This is what I heard and never compared these two teachings before.

Cheers~

Theravada and Mahayana are different, I didn't say they weren't, I did say they compliment each other...

One is not better than the other....I have met saintly people in all three Buddhist traditions and I have met a lot of ignorance and hatred regarding whose school is the best...I have had to argue the points in Buddhist schools differences ad infinitum when I worked as a moderator on a Buddhist social site called e-sangha. I won't argue the points anymore because I still am working on the basics, like letting go of my negative conditioning, which all schools address through hundreds of teachings in sutas and sutras and meditation techniques, all are the same but delivered differently depending on the group or individuals conditioning...hehehe <3

I've had to argue scholars with Ph.D's in the field of Buddhist scholarship...oh the headaches the well educated have given me...hahahah

https://en.wikipedia.org/wiki/Early_Buddhism

The early Buddhist schools are those schools into which the Buddhist monastic saṅgha initially split, due originally to differences in vinaya and later also due to doctrinal differences and geographical separation of groups of monks.

Formation

The original saṅgha split into the first early schools (generally believed to be the Sthavira nikāya and the Mahāsāṃghika) a significant number of years after the death of Gautama Buddha.
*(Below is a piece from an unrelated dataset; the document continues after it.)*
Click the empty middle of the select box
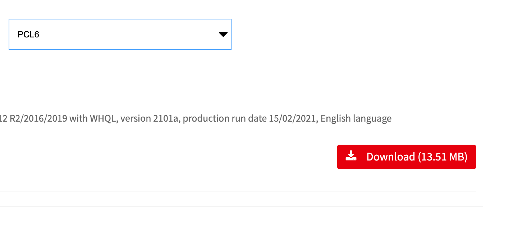 pos(126,35)
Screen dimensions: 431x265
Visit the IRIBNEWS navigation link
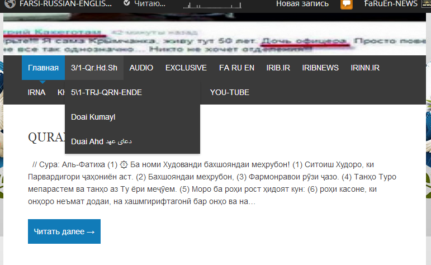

According to scholar Collett Cox "most scholars would agree that even though the roots of the earliest recognized groups predate Aśoka, their actual separation did not occur until after his death."[14] Later, these first early schools split into further divisions such as the Sarvāstivādins and the Dharmaguptakas, and ended up numbering, traditionally, about 18 or 20 schools. In fact, there are several overlapping lists of 18 schools preserved in the Buddhist tradition, totaling about twice as many, though some may be alternative names. It is thought likely that the number is merely conventional.
Teachings

After the Sangha split into the various early Buddhist schools and the Mahayana, further elaborations and interpretations of the preserved teachings, and various new doctrines, scriptures and practices. They were composed and developed by the monastic communities, concerning issues deemed important at the time.[note 4]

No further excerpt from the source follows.